[Saved data entries]
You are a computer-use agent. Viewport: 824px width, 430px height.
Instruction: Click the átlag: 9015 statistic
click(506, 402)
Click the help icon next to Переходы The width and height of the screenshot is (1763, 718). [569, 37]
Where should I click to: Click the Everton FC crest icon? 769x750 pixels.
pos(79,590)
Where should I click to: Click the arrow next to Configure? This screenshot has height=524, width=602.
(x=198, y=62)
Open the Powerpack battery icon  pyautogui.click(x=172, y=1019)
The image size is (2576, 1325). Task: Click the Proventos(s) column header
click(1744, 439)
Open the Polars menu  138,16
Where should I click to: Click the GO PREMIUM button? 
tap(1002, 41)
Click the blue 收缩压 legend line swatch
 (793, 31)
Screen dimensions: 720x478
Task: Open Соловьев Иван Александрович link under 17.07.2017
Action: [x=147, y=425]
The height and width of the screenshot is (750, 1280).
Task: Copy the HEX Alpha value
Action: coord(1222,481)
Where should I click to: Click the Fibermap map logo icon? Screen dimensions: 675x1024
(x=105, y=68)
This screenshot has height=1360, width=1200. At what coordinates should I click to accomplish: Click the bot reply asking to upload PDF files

■ WHAT YOU NEED TO DO: Can you restate every record above word for word?

■ ANSWER TO THE PROBLEM:
You are a computer-use agent. Viewport: 824px width, 430px height.
Instruction: Click the átlag: 9015 statistic
click(506, 402)
Click the help icon next to Переходы The width and height of the screenshot is (1763, 718). [569, 37]
Where should I click to: Click the Everton FC crest icon? 769x750 pixels.
pos(79,590)
Where should I click to: Click the arrow next to Configure? This screenshot has height=524, width=602.
(x=198, y=62)
Open the Powerpack battery icon  pyautogui.click(x=172, y=1019)
The image size is (2576, 1325). Task: Click the Proventos(s) column header
click(1744, 439)
Open the Polars menu  138,16
Where should I click to: Click the GO PREMIUM button? 
tap(1002, 41)
Click the blue 收缩压 legend line swatch
 (793, 31)
Screen dimensions: 720x478
Task: Open Соловьев Иван Александрович link under 17.07.2017
Action: [x=147, y=425]
The height and width of the screenshot is (750, 1280).
Task: Copy the HEX Alpha value
Action: coord(1222,481)
Where should I click to: Click the Fibermap map logo icon? Screen dimensions: 675x1024
(x=105, y=68)
This screenshot has height=1360, width=1200. At what coordinates should I click to accomplish: Click the bot reply asking to upload PDF files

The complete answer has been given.